La vittima giaceva dietro la cantina interrata, proprio al margine del bosco ma abbastanza ben visibile a chiunque fosse entrato nella piccola proprietà. Un uomo giovane sui venti, trent’anni, all’apparenza, ma siccome diversi animali del bosco avevano banchettato con la sua faccia era difficile valutare in maniera più precisa. In ogni caso era steso sulla schiena, le braccia lungo i fianchi, e anche se forse si poteva discutere su come fosse morto, il sangue seccato che gli copriva la giacca celeste chiaro, più o meno dall’ombelico fino ai capezzoli, forniva un’indicazione abbastanza precisa. A quanto pareva, gli animali avevano banchettato anche in quel punto, e quando l’ispettore Barbarotti cercò di esaminarlo un po’ più da vicino per la seconda volta, non ebbe nessuna difficoltà a capire perché Espen Lund si fosse fatto pallido e taciturno.

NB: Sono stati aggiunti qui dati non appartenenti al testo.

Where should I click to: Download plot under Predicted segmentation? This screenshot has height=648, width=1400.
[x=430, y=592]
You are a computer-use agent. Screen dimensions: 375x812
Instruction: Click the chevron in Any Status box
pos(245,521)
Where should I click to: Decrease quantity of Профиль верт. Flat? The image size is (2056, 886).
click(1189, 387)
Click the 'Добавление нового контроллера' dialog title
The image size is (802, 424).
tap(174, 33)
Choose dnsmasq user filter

Si può notare come anche nelle scene più crude, pur usando delle descrizioni molto evocative, che sanno far creare al lettore immagini molto ben definite, lo stile di L’uomo con due vite sia comunque molto delicato. Ovviamente qui si nota la mancanza di poeticità, che sarebbe stata fuori luogo, ma permette anche a chi è debole di stomaco di potersi gustare il romanzo e partecipare completamente alla storia senza risentirne.
Approfondimento
L’uomo con due vite è un romanzo giallo svedese completamente fuori dal comune, che riesce a conquistarci grazie allo stile poetico, leggero e delicato dell’autore, che arriva nel profondo dell’anima creando un legame empatico tra romanzo e lettore.
Il tempo narrativo è molto cadenzato ma non lento, pur mantenendo il classico ritmo tranquillo della narrativa scandinava.
Toccante, intrigante e molto profondo sa come stupirci e rapirci.